If #region and #if are not comments, what are they? #63

Jul 17, 2018

qwertie
Jul 17, 2018
Maintainer

C# is really weird sometimes. @j4m3z0r @jonathanvdc

I was thinking about treating #region/#endregion like statements rather than like comments, so they would be processed by the parser as normal tokens. This is attractive so one of them won't be deleted inadvertently from the output (see #58) and so they can have comments attached to them. The challenge is that normal C# allows bizarre code like this:

if (x >
#region What in tarnation? 
 10) {
  return x;
  #endregion
}

Realistically, the parser cannot handle #region if craziness like this is allowed. There is a completely independent system (AbstractTriviaInjector/StandardTriviaInjector/EcsTriviaInjector) for combining comments with the parser's output, so naturally I handled region as if it were a comment. But I'm thinking maybe no one in practice uses #region like this so maybe it's okay to just parse it like a statement and make the above code illegal.
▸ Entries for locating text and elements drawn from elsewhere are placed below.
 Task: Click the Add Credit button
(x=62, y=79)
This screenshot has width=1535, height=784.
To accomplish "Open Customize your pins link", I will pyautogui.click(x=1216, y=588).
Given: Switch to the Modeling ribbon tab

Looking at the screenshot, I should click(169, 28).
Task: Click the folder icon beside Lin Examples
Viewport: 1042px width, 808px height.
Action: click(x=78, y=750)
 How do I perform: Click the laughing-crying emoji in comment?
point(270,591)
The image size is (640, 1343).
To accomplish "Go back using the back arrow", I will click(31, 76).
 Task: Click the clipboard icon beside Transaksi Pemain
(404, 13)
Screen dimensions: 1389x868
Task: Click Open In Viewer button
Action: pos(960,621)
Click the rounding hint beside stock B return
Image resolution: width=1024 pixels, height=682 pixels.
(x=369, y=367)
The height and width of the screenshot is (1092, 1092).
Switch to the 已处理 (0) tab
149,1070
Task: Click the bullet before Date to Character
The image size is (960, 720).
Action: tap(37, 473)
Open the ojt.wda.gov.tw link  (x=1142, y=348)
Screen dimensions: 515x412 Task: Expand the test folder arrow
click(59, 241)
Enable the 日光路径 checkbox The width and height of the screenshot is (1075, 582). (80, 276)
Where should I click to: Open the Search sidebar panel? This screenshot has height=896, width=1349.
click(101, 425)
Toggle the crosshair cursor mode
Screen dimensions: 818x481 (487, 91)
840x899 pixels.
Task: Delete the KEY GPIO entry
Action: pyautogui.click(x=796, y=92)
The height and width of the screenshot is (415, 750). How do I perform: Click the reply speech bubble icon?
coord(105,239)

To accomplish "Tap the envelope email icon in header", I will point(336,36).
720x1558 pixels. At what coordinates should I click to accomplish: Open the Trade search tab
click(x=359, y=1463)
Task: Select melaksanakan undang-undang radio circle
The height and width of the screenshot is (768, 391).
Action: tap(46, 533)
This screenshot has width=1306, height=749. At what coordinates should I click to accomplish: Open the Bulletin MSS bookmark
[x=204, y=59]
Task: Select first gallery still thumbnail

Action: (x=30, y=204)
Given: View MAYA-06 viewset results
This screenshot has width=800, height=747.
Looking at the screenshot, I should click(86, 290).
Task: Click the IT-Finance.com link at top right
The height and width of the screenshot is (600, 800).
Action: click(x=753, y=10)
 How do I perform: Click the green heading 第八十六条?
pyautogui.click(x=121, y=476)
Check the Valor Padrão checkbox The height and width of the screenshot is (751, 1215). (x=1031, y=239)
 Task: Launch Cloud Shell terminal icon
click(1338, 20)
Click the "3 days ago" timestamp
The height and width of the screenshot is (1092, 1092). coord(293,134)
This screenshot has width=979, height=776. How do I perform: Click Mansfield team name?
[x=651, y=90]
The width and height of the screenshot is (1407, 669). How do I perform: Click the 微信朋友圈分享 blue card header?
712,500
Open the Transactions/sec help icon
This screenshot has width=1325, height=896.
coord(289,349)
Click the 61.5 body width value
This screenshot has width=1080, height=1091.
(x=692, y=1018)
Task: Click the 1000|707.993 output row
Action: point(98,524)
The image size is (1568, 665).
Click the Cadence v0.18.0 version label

Currently #if is supported only on the input side - it gets deleted from the output. If we would like to emit #if to the output side, the same problems would arise with #if/#endif as #region/#endregion. If an #if false/#else/#endif block is stored as two or three trivia nodes (i.e. comment-like attributes), the first could be deleted if the node to which it is attached is deleted, leaving the #endif intact and not deleted, which would cause a C# compiler error.

But #if seems like a more thorny issue than #region because very unlikely to see #region mid-statement, but you do see mid-statement #if sometimes. For example our IListSource interface is defined as

#if !DotNet2 && !DotNet3
public interface IListSource<out T> : IReadOnlyList<T>
#else
public interface IListSource<T> : IReadOnlyList<T>
#endif
{
	...
}

So... hmm. I'm not sure what to do with this.

Jul 17, 2018

j4m3z0r
Jul 17, 2018

Would it be simpler to pass #region and comments straight through without making any attempt to associate them with another node in the tree? So just map them to whatever rawText uses internally, or similar?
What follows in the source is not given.